Need regex for utf8 multilingual search query

2019-09-19 17:37发布

问题:

I need a Regex for to use with preg_replace php function in the search form input to use in SQL full text search in a MySQL multilingual utf8 database. I have considered using php filter_var with FILTER_SANITIZE_STRING, but I ended up with preg_replace:

I want these features:

  1. keep spaces and only one if more in a row (serial spaces)
  2. keep double quotes and only one if more in a row(so that I could use it in phrase in IN BOOLEAN MODE)
  3. keep - & + & '~' and only one if more in a row
  4. as I want it to be multi lingual it should consider Unicode (utf8) letters too
  5. I do not have/need accents to be considered.

Data section
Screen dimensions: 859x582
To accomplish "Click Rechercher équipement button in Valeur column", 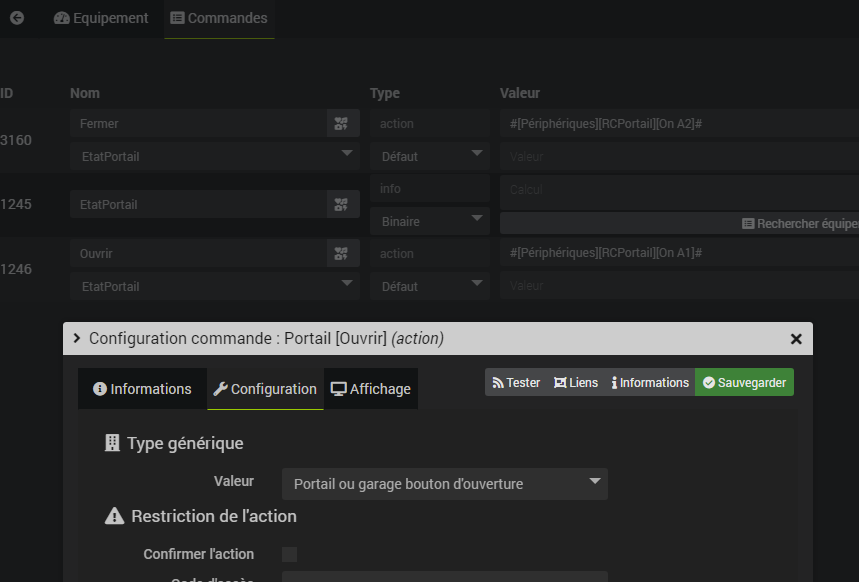I will click(x=799, y=224).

Exercise instructions
Could you pick up the forum post about a regex for multilingual utf8 search queries and continue it from its last sentence?

Output for this exercise
This is what I have done:

$q = addslashes($q);
$q = preg_replace('/[^\w\d\s\s+\p{L}]/u', "", $q);

But the output does not satisfy me with like with quotes(") and minus (-). How can I write a safe query string to use in my search box?

Are there any better practises than using preg_replace?

回答1:

You have to do 2 preg_replace.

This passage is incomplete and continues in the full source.